Chancellor George Osborne’s inheritance was tough, but not a lot trickier than the dilemma he finds himself in today. Despite wanting to appear as a responsible book-keeper, the annual deficit is still – four-and-a-half years into his reign – absolutely massive.
When Osborne entered No11, the plan was to reduce the deficit to £37bn by 2014-15. Instead, it is already up to nearly £60bn and we still have half the fiscal year to go. There are good reasons to expect tax revenues to pick up during the latter months of 2014- 15, but an overall deficit in excess of £100bn is still not entirely unfeasible.
Such an eventuality would be largely unveiled, month-by-month, during the run-up to next year’s general election. The negative effect this could have on the Tory election campaign is two-fold:
It would severely knock their claim to be the party of fiscal responsibility. Labour’s hierarchy have already come out fighting over the notion that it was they who “crashed the car” during the final years of their last tenure. The significance of this battleground is not being taken lightly.

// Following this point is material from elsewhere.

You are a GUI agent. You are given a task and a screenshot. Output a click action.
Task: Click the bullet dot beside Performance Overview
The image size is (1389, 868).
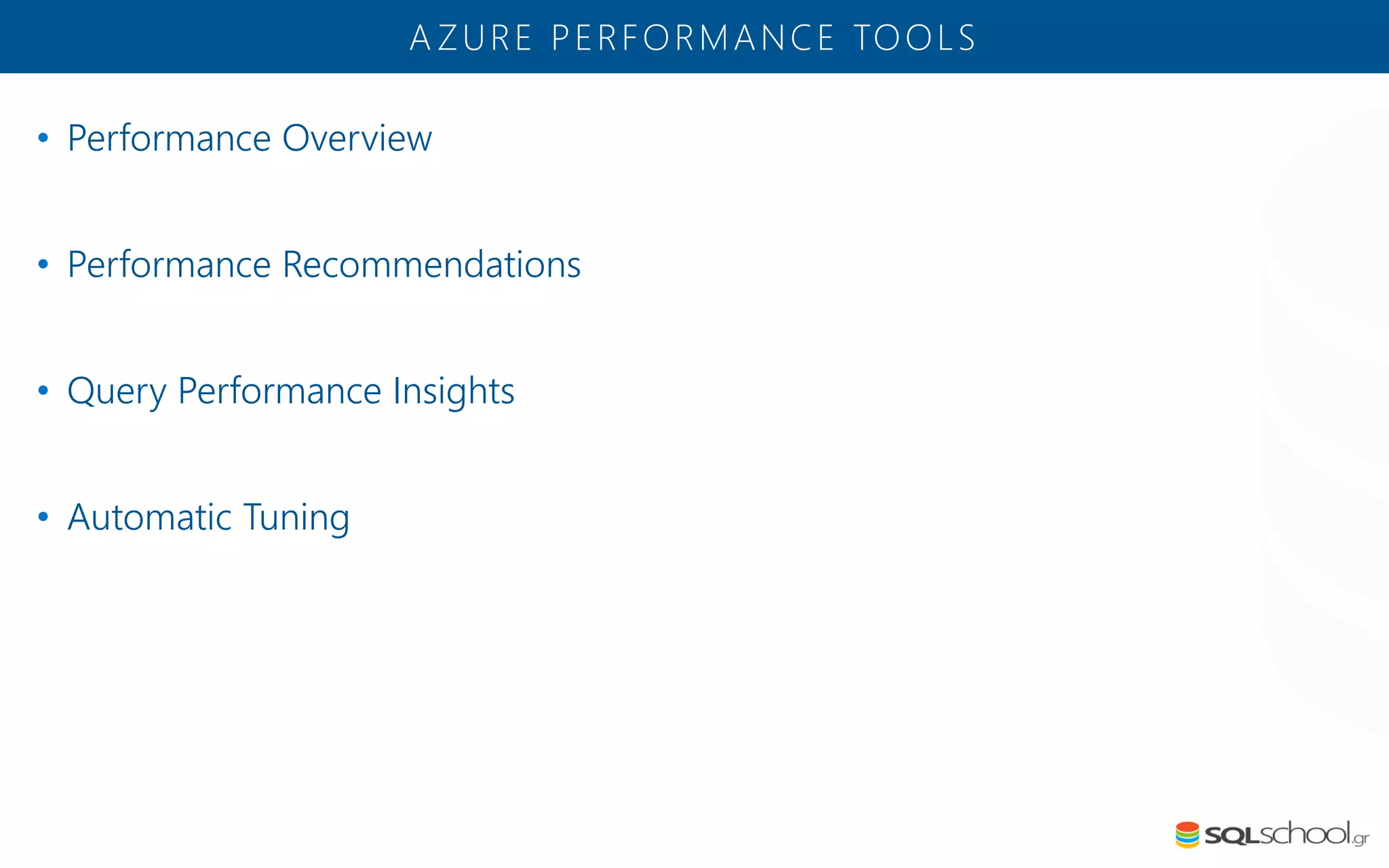coord(43,138)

But while voters may be somewhat aware of the dangers of high public debt, most are primarily concerned with their own finances – and this is where yesterday’s deficit figures become even more problematic for both Osborne and David Cameron.
The Tories surprised many people last month when they unveiled plans for quite radical tax cuts (should they be elected back to Downing Street) – an even higher personal allowance, a move in the 50p threshold, and some drastic changes to inheritance tax. Tempting stuff.
As well as providing millions of voters with a direct incentive to vote blue, such pledges can also be perceived as a reaction against the success of Ukip. Cameron’s harsh anti-immigration rhetoric of late appears to betray his worries surrounding the Ukip threat. A few tax cuts and some right-wing dog-whistles could, the Tories might think, mitigate the leaking of votes.
But the wider the deficit grows, the less people will believe Tory promises of tax cuts to come. Carefree giveaways combined with frugal debt-cutting? That’ll be a tough sell.